The announcement came after a debate on March 24 in Shelton Auditorium where all three campaign tickets shared their platforms. The email from SGA announced more than 1,700 students voted this year for president, vice-president and other student senators. That figure was nearly a 50% increase from last year’s election.

Gigerich, a junior criminology major and speaker of the SGA Senate, has been present during periods of what he described as “abysmal voter turnout.” He said he recognizes stark differences in campus engagement with student-supplied issues this time around.

“I think we kind of take it as a mandate at some level,” Gigerich said. “Students recognize that this campus isn’t working for them. There was real competition in the elections, and I think a lot of people got motivated.”

Similar to Gigerich, Kawahara, a junior health sciences major and Greek life senator, took the increased voter turnout as a sign of confidence in the pair’s platform and emphasized the campus’s excitement for a “normal” semester post-COVID-19.

Kawahara said she was excited to find students so receptive to their campaign’s platform, especially those points she and Gigerich remain so passionate about.

Some Butler students also expressed how Gigerich and Kawahara’s campaign focused on pressing issues of concern to the student population. Throughout the debate and campaign period, the pair outlined their mission of community, equity and advocacy, prepared with examples of how they intend to implement the values of their campaign in the Butler community.

During the March 31 debate, Gigerich and Kawahara articulated some of these issues, including allocating more money to the student emergency fund. They also plan to create a director of community engagement at the university to help supply students with more information about and how to get involved in campus activities. Kawahara mentioned specifically the pair’s plan to reformat Atherton Union so student government offices can be more accessible and responsive to students.

Meghann Chlebowski, a junior biology major, said she found the pair’s campaign points the most organized of the three tickets. This helped her envision what Gigerich and Kawahara’s administration would look like on campus.

“I liked that their platform had new student positions incorporated into it,” Chlebowski said in an email interview to The Butler Collegian. “It showed me that they want to expand SGA and seek new voices in the student body.”

Another key component of the campaign’s strategic plan was ensuring SGA representatives participate in campus community events. Without this connection to students’ interests and needs, Gigerich said, it is nearly impossible for students to gain a working relationship with their student government.

This was also a critical concern for Mason Runkel, a sophomore healthcare and business major, who said having someone with SGA experience factored into his voting decision. Balancing the proficiency to navigate internal SGA processes and sincerely representing students was one of the most important characteristics Runkel looked for when choosing a candidate.

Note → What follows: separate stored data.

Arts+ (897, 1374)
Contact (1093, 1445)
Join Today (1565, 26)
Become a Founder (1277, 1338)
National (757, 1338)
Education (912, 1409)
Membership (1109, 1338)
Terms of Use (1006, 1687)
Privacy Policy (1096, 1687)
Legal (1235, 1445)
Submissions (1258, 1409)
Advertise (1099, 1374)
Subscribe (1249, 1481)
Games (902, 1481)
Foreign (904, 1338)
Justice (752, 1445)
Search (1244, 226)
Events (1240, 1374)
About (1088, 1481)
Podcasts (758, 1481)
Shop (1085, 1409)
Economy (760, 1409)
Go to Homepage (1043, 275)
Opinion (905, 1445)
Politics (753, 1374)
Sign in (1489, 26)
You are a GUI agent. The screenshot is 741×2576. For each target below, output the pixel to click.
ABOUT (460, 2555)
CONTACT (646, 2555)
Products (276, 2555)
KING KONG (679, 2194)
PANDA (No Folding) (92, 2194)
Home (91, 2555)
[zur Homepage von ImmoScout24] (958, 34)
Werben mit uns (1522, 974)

“That aspect of their campaign was really appealing to me,” Runkel said. “To me, one of the most important things is making student government legitimately more representative of the student body, rather than just claiming that it’s representative.”

For Gigerich and Kawahara, the mission of representing all students begins now. The events of the past academic year show SGA has room to improve on various levels, and that improvement may be difficult.

“I think Will and I are going to give, literally, all we have to these roles and to the student body,” Kawahara said. “But also we understand that everything’s not going to change overnight.” 

Gigerich similarly pointed to the motivation he has gained from knowing his campaign has the opportunity to truly make a difference in the Butler community.

“I think that was very inspiring for students at some level,” Gigerich said. “Like, it doesn’t have to be this way. We can work to find ways to make this a campus experience and student experience better for everybody.”